Should I avoid adding a clustered key to a table with high throughput
The main reason I would want a clustered index in this scenario is this line:
The process for deleting process.Audit records will execute every hour and delete an hours worth of audits from x days ago (typically around 7 days)
When you delete rows from a HEAP, data pages may not be deallocated unless the delete gets a table lock, or you provide a WITH (TABLOCK)
hint to the delete query. You can probably imagine what that does to concurrency, though. Not good.
Note that the TABLOCK
hint will not have this behavior if you're using RCSI or Snapshot Isolation.
Here's a quick example. Load up a small table:
USE tempdb;
SET NOCOUNT ON;
CREATE TABLE dbo.heap
(
id INT PRIMARY KEY NONCLUSTERED,
junk VARCHAR(1000)
);
INSERT dbo.heap (
id, junk )
SELECT TOP 1000 x.n, REPLICATE('A', x.n % 1000)
FROM (
SELECT ROW_NUMBER() OVER ( ORDER BY @@ROWCOUNT ) AS n
FROM sys.messages AS m ) AS x;
Run a sanity check query to figure out how many pages are assigned to the heap, and to the nonclustered PK:
SELECT OBJECT_NAME(i.object_id) AS table_name,
i.name AS index_name,
MAX(a.used_pages) AS leaf_me_alone
FROM sys.indexes AS i
JOIN sys.partitions AS p
ON p.object_id = i.object_id
AND p.index_id = i.index_id
JOIN sys.allocation_units AS a
ON a.container_id = p.partition_id
WHERE OBJECT_NAME(i.object_id) = 'heap'
GROUP BY i.object_id, i.index_id, i.name
ORDER BY OBJECT_NAME(i.object_id), i.index_id;
Results in this:
table_name index_name leaf_me_alone
heap NULL 74
heap PK__heap__ 7
So, 74 pages in the heap, 7 pages in the NC PK.

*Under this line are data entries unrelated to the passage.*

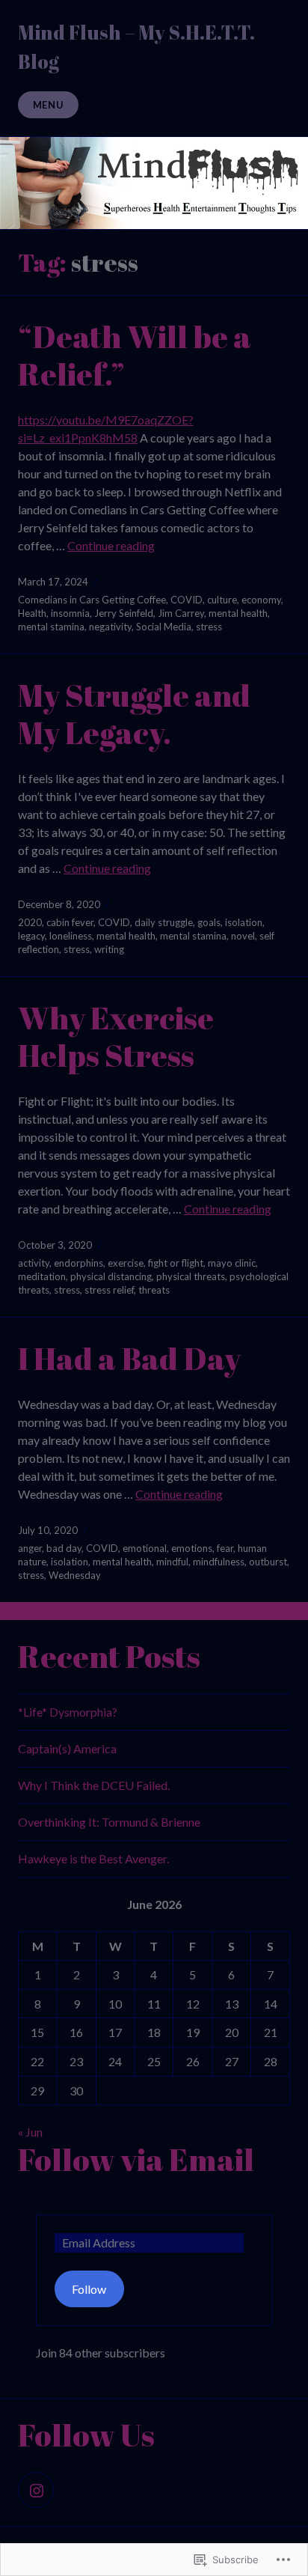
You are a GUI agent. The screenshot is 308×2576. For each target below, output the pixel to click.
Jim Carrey (181, 613)
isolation (243, 922)
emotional (145, 1548)
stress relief (109, 1290)
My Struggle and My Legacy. (134, 713)
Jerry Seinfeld (123, 613)
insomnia (70, 613)
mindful (172, 1562)
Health (32, 613)
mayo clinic (232, 1263)
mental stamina (51, 627)
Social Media (163, 627)
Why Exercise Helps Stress (116, 1036)
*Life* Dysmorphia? (67, 1712)
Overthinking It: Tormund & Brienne (109, 1822)
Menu (48, 105)
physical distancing (111, 1276)
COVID (186, 600)
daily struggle (164, 922)
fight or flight (175, 1263)
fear (225, 1548)
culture (222, 600)
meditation (42, 1276)
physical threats (190, 1276)
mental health (238, 613)
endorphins (78, 1263)
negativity (110, 627)
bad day (63, 1548)
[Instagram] (36, 2490)
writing (109, 949)
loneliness (70, 936)
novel (243, 936)
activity (33, 1263)
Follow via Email (136, 2159)
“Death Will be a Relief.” (134, 355)
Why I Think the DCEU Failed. (94, 1785)
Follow (89, 2289)
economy (261, 600)
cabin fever (69, 922)
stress (209, 627)
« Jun (30, 2132)
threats (154, 1290)
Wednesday (75, 1575)
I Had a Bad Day (129, 1358)
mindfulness (218, 1562)
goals (209, 922)
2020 (30, 922)
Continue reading (111, 545)
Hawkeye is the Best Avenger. (93, 1858)
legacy (31, 936)
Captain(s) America (67, 1748)
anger (30, 1548)
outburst (268, 1562)
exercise (126, 1263)
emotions (191, 1548)
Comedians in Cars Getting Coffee (92, 600)
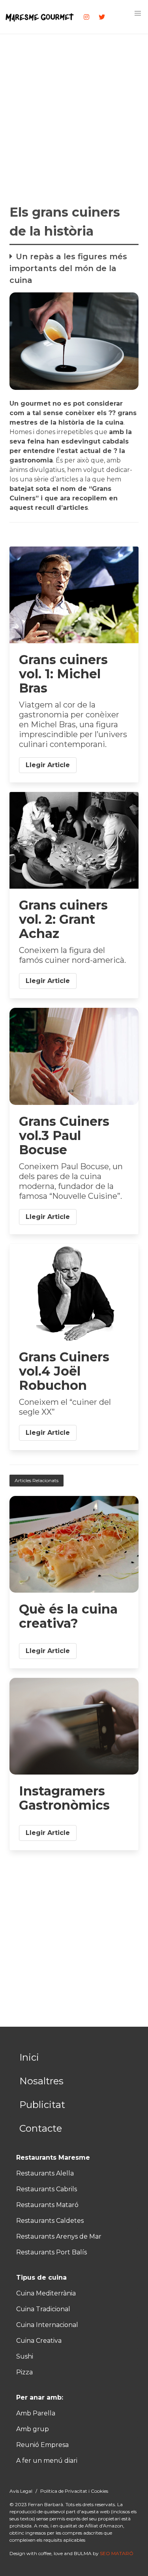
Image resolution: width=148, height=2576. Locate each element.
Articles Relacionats (36, 1480)
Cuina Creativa (39, 2340)
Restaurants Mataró (47, 2205)
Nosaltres (41, 2081)
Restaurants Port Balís (51, 2252)
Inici (29, 2057)
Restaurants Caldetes (50, 2220)
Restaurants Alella (45, 2173)
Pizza (24, 2372)
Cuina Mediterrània (46, 2293)
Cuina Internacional (47, 2325)
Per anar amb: (39, 2397)
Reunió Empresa (42, 2445)
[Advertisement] (74, 116)
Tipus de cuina (41, 2277)
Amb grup (32, 2429)
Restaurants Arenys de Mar (58, 2236)
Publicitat (42, 2104)
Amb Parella (35, 2413)
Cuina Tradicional (43, 2309)
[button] (137, 13)
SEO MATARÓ (116, 2553)
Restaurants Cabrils (46, 2189)
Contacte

Do some singleton deletes to clear out the table:
DECLARE @i INT = 1;
WHILE @i < 1000
BEGIN
DELETE h
FROM dbo.heap AS h
WHERE h.id = @i;
SET @i += 1;
PRINT @i;
END;
If you re-run the sanity check query, you'll get the same result.
Worse, if you query the table now, SQL will read ALL OF THOSE BLANK PAGES!
SET STATISTICS TIME, IO ON
SELECT *
FROM dbo.heap AS h;
Table 'heap'. Scan count 1, logical reads 67
So now not only is our table artificially large, but SQL now has a bunch of blank pages on disk and in memory and in backups and in DBCC CHECKDB and... well, you get the point.
We're looking at around 1.5m audit records going through this process every hour
Heh heh heh! No fun.
Other options for getting pages deallocated from the heap are:
TRUNCATE TABLE dbo.heap
Which doesn't work for you, because you need to batch delete data.
ALTER TABLE dbo.heap REBUILD;
Which would be painful for you at that table size, because it will rebuild all nonclustered indexes on the table at the same time.
Will the table re-use pages? Sometimes maybe sorta kinda.
DECLARE @id_max INT = (SELECT MAX(id) FROM dbo.heap AS h);
INSERT dbo.heap (
id, junk )
SELECT TOP 5000 x.n + @id_max, REPLICATE('A', x.n % 1000)
FROM (
SELECT ROW_NUMBER() OVER ( ORDER BY @@ROWCOUNT ) AS n
FROM sys.messages AS m ) AS x;
Sanity check:
table_name index_name leaf_me_alone
heap NULL 400
heap PK__heap__ 20
SELECT * query:
Table 'heap'. Scan count 1, logical reads 392
Hope this helps!